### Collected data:
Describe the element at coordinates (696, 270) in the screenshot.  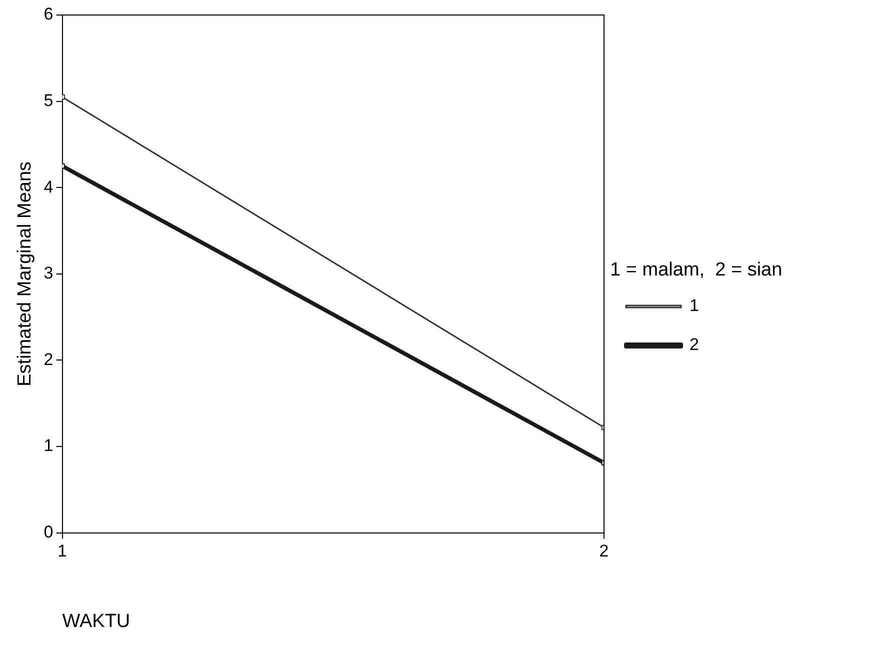
I see `legend-title: 1 = malam, 2 = sian` at that location.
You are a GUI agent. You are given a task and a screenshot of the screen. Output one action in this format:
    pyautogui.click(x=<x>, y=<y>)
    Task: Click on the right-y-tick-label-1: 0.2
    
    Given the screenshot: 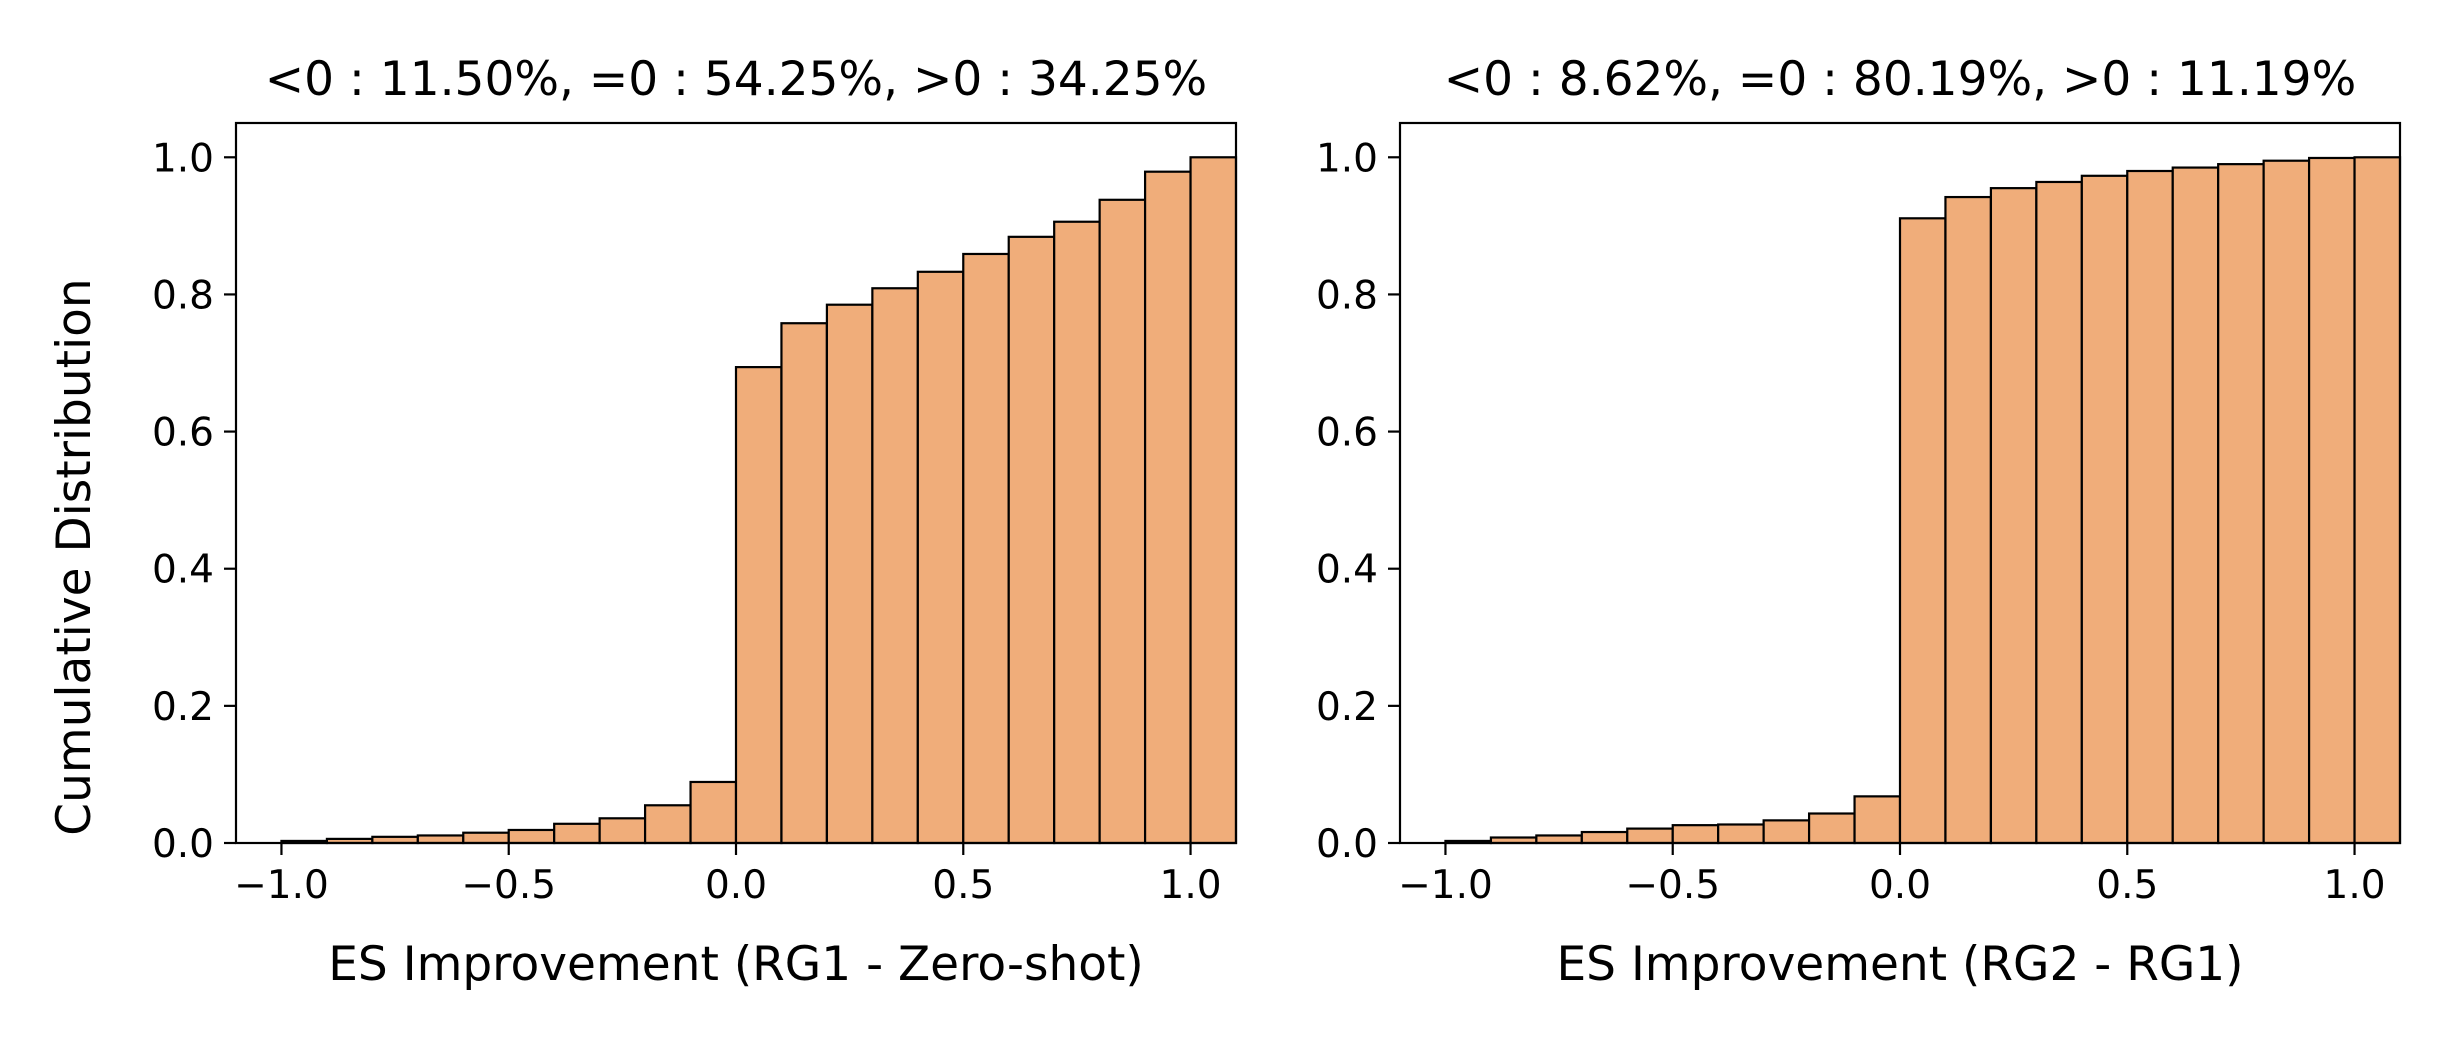 What is the action you would take?
    pyautogui.click(x=1347, y=708)
    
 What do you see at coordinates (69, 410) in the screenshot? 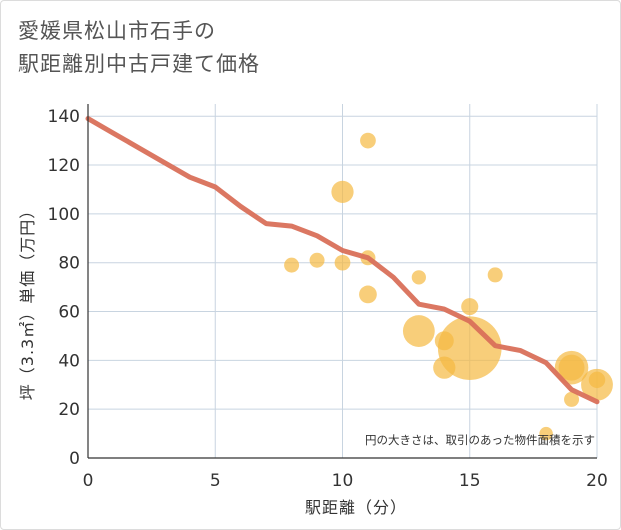
I see `y-tick-label: 20` at bounding box center [69, 410].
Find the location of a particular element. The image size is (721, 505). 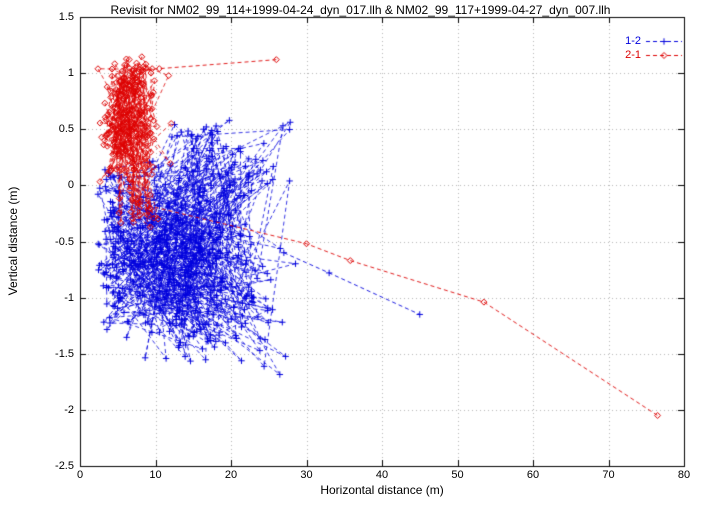

x-tick-label: 0 is located at coordinates (80, 475).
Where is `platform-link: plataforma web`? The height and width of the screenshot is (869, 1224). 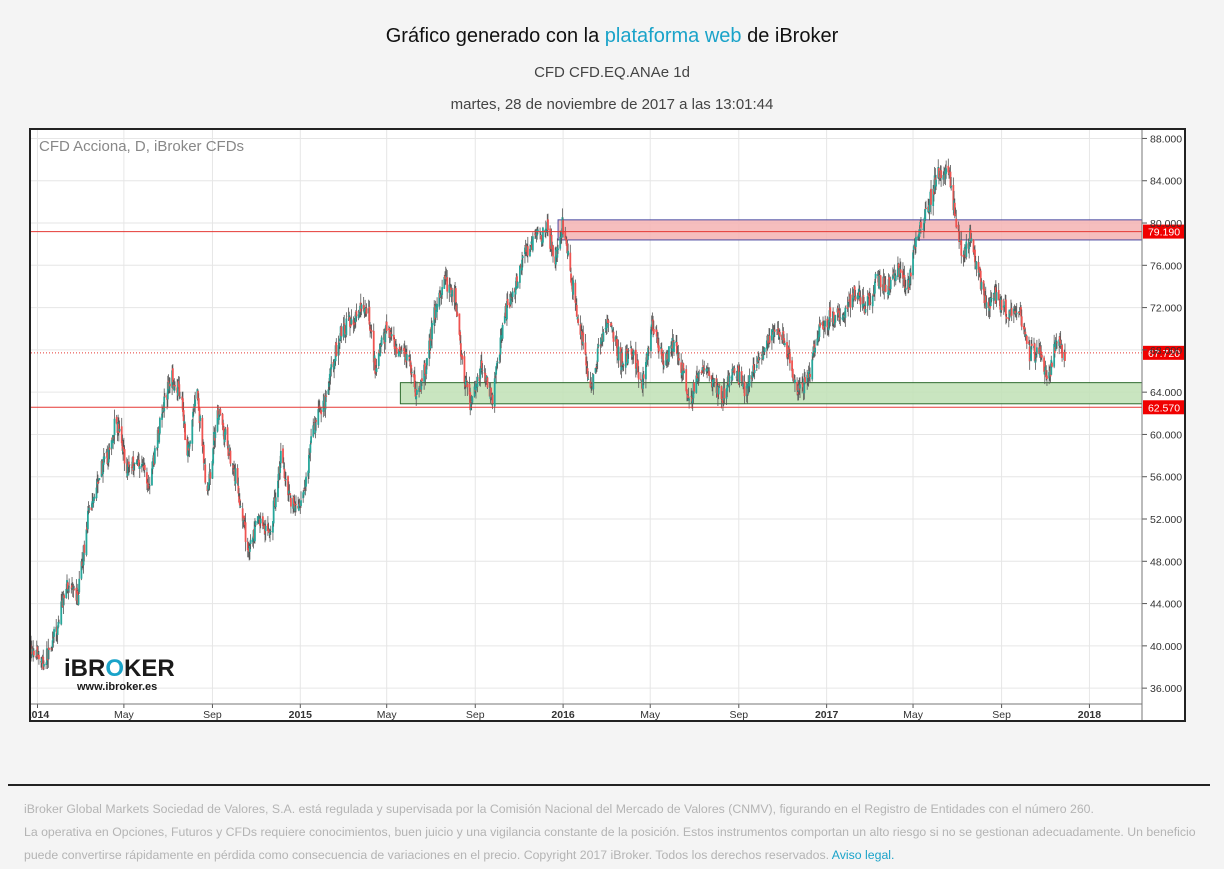
platform-link: plataforma web is located at coordinates (673, 36).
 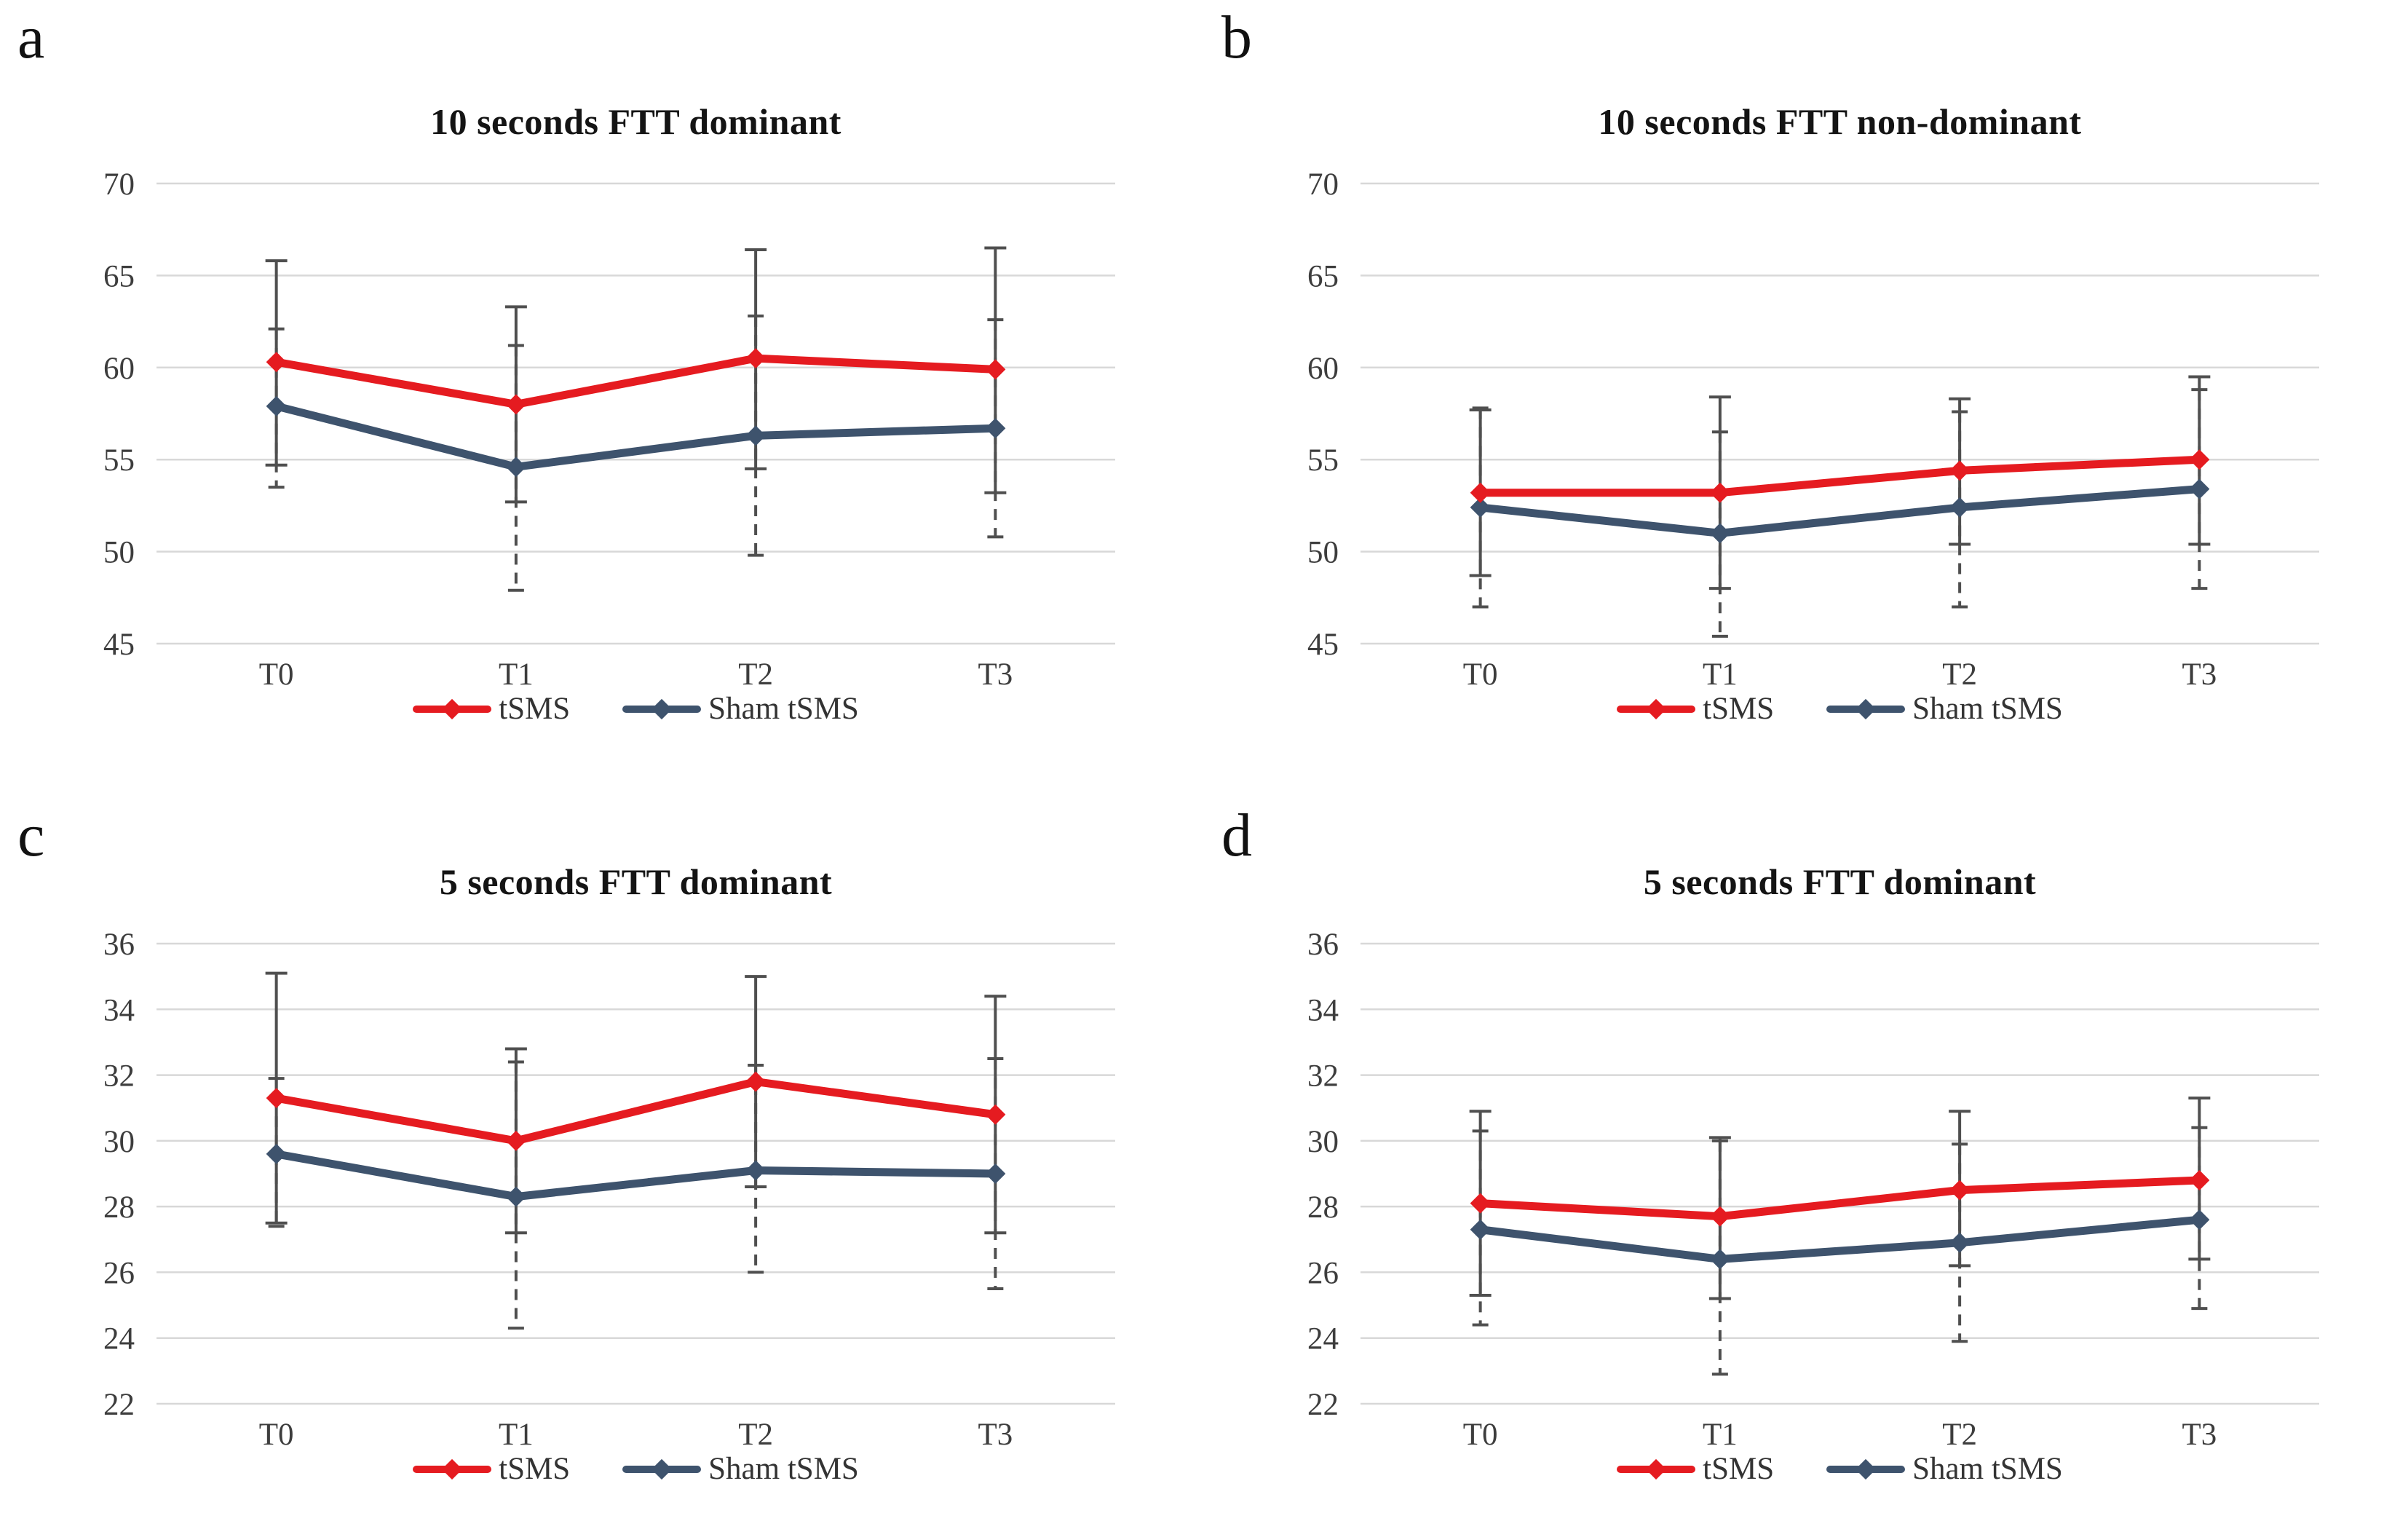 I want to click on panel-letter: b, so click(x=1236, y=38).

### Exercise directions:
Copy out the rows above word for word, starting at the line that contains "What do you" and continuing through the final row, both included. Omit the pictures.

### Answer to the exercise:
 What do you see at coordinates (69, 410) in the screenshot? 
I see `y-tick-label: 20` at bounding box center [69, 410].
Find the location of a particular element. The image size is (721, 505). 

x-tick-label: 0 is located at coordinates (80, 475).
Where is `platform-link: plataforma web`? The height and width of the screenshot is (869, 1224). 
platform-link: plataforma web is located at coordinates (673, 36).
  I want to click on panel-letter: b, so click(x=1236, y=38).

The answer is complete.